Author, Angela Maiers, states that every student is curious about something and is quite passionate about it.  It is up to adults in their lives to allow that passion to flourish....that means we as teachers need to encourage them.  Genius Hour is that regular time during class where students can pursue their dreams and passions.  Who started this idea?  Google, not surprisingly.  Out of that opportunity to explore, Gmail and Google News were born.  This article is so very inspiring that classroom teachers everywhere will want to have their own Genius Hour.

Genius hour: Making time for passion in the classroom.  Angela Maiers. 6.11.14.  SmartBlog on Education.

Sunday, June 8, 2014

Tips to Reach the Reluctant Learner

In this fascinating article a former student connects with his high school teacher and ends up giving 10 tips to a workshop she was giving, called "Motivating the Reluctant Learner."  All of us can learn something from several of Eddie's 10 tips.  Just Excellent!

How to Reach Reluctant Learners.  Nancy Barile. 5.27.14.  Education Week Teacher.
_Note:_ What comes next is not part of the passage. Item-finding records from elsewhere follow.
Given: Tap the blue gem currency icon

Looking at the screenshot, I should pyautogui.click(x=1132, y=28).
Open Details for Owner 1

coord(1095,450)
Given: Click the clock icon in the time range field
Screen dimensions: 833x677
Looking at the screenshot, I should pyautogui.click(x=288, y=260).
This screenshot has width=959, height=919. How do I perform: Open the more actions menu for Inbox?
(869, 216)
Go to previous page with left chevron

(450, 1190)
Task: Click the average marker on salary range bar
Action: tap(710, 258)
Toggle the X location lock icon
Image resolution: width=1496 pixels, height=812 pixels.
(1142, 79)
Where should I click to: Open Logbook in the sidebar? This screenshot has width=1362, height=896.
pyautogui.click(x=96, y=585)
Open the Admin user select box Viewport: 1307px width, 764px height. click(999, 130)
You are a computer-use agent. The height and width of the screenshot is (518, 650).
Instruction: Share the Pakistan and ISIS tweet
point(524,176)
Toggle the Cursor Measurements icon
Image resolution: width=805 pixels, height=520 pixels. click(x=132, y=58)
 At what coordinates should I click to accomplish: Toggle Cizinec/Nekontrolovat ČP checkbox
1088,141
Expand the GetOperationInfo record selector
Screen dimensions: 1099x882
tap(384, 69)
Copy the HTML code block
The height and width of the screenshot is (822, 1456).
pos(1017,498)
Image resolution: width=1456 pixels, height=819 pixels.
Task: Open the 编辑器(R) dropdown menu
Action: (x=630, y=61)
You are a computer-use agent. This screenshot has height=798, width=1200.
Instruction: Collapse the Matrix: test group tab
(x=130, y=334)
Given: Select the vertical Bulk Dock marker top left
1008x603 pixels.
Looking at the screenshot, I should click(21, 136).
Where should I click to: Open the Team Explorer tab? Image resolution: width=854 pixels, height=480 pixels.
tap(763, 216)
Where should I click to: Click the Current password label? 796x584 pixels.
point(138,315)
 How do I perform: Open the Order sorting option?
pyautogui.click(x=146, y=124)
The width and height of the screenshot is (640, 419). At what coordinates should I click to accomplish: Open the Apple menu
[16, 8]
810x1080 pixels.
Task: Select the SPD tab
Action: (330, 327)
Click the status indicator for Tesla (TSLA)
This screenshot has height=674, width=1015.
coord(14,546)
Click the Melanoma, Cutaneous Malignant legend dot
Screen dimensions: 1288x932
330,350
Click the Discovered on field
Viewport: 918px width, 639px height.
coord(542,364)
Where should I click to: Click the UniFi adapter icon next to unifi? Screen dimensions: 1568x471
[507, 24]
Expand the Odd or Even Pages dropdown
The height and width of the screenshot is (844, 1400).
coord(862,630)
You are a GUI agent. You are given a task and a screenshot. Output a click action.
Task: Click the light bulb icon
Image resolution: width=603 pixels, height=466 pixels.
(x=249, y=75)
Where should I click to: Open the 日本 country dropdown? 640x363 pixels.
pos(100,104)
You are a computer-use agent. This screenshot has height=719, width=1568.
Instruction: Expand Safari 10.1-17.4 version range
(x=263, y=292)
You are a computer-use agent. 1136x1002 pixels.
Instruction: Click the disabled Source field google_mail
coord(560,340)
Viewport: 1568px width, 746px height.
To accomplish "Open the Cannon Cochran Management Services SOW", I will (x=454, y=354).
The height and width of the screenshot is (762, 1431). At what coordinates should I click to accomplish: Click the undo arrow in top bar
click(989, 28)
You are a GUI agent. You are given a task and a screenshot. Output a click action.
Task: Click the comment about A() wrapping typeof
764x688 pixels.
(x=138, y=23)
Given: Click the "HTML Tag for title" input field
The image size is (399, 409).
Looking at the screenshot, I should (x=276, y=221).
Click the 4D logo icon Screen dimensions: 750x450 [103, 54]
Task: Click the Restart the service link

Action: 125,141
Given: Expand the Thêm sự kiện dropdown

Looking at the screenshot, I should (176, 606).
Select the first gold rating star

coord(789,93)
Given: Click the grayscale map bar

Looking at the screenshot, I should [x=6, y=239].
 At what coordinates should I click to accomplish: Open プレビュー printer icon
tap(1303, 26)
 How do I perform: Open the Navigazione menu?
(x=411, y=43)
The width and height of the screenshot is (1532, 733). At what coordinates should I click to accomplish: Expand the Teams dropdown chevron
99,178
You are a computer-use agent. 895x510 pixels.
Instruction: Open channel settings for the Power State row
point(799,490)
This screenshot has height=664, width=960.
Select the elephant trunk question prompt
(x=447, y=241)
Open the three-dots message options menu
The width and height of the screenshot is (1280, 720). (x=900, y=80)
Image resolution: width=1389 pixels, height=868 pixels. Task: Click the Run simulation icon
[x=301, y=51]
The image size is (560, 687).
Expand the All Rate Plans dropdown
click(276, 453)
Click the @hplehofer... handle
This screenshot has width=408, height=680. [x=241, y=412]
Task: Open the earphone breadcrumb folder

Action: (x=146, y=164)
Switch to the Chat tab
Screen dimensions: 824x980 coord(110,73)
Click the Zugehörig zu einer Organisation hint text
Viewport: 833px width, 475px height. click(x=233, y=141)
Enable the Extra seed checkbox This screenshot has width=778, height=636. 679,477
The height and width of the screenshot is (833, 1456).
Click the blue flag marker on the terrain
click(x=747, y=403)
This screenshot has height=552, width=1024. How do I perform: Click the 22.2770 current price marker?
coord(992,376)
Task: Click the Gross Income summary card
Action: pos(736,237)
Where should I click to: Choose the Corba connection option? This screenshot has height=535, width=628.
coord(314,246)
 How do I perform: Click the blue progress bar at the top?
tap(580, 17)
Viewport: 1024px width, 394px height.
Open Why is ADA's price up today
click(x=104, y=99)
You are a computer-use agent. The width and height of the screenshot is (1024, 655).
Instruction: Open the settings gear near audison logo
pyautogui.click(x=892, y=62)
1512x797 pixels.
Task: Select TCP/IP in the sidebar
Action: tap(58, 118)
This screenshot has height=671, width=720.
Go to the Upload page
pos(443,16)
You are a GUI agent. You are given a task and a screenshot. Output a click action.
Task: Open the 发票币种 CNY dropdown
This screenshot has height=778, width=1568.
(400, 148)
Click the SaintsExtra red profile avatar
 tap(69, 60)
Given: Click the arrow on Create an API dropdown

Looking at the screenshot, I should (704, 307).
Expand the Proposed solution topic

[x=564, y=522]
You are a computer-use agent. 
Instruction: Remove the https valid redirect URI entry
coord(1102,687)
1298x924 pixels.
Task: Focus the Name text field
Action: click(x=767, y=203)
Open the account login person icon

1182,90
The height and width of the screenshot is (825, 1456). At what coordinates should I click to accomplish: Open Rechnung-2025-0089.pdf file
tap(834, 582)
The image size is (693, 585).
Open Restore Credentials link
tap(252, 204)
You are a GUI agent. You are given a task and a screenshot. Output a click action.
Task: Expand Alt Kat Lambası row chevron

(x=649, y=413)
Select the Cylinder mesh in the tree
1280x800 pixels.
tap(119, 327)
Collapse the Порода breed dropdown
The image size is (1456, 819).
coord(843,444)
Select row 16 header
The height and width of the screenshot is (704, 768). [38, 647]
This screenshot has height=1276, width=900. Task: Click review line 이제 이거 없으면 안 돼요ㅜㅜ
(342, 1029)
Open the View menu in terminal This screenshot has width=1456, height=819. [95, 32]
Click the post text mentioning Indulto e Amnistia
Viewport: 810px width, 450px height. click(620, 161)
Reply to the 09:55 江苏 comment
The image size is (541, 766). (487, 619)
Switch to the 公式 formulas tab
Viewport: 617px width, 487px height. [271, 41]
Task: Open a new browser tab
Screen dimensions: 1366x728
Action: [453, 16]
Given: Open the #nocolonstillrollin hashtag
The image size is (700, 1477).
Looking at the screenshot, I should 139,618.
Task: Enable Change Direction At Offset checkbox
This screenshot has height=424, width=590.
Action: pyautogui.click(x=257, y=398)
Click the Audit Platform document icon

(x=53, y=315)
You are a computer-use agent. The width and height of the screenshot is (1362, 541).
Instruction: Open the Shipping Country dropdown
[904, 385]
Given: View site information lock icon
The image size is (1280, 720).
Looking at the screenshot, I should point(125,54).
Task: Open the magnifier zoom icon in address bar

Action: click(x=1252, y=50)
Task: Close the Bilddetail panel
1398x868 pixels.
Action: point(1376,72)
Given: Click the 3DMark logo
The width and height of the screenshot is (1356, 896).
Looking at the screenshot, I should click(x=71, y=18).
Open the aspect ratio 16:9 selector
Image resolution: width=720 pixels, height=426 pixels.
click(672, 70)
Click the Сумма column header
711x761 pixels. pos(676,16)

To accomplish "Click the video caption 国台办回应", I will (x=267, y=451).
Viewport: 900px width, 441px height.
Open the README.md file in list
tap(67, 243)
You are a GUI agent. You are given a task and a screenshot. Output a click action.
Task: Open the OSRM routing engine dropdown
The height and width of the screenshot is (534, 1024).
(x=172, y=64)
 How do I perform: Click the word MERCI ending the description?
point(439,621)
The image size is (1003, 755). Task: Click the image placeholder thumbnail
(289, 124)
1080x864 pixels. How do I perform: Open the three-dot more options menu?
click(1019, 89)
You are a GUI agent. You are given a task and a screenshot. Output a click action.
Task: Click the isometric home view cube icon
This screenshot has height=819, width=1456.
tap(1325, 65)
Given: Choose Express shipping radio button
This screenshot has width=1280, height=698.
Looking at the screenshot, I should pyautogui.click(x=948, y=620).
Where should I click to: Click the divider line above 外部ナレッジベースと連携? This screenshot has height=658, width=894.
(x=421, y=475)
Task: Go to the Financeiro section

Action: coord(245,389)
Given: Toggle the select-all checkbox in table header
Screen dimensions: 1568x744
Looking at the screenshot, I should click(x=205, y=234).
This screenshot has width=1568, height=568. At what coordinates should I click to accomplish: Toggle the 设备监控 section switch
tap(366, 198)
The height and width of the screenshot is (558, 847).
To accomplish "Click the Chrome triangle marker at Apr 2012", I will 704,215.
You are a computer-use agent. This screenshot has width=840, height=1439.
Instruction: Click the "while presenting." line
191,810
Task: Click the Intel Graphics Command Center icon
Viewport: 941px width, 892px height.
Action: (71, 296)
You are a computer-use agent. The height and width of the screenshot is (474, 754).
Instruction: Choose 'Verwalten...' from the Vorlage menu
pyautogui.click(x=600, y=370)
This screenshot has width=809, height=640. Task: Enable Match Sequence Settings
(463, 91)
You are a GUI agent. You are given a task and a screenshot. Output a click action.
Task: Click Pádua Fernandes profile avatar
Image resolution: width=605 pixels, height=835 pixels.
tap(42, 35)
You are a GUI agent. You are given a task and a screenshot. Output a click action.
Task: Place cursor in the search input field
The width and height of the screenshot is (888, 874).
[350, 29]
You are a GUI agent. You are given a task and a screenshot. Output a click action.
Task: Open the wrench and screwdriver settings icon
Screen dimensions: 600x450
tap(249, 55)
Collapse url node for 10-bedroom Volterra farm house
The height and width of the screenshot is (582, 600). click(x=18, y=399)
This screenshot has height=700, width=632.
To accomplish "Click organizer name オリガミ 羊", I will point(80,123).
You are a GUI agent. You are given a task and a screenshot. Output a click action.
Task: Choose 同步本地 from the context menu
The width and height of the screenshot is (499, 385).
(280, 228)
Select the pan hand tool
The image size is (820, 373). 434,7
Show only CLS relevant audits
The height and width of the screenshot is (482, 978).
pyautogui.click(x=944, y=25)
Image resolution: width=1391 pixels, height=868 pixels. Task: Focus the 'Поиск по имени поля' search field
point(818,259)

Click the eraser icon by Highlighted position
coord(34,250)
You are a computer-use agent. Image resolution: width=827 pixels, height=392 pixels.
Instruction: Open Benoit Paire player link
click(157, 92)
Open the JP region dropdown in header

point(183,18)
Instilling Curiosity is Our Job

We teachers need to understand that curiosity is the impetus for students wanting to learn.  In school curiosity is difficult to inspire, but possible by encouraging students to explore in the search to find something new and different. As a result students will be hungry for knowledge. How have you instilled curiosity in your students?  Share your thoughts below in Comments.

How Can Teachers Foster Curiosity?  Erik Shonstrom. 6.4.14. Education Week.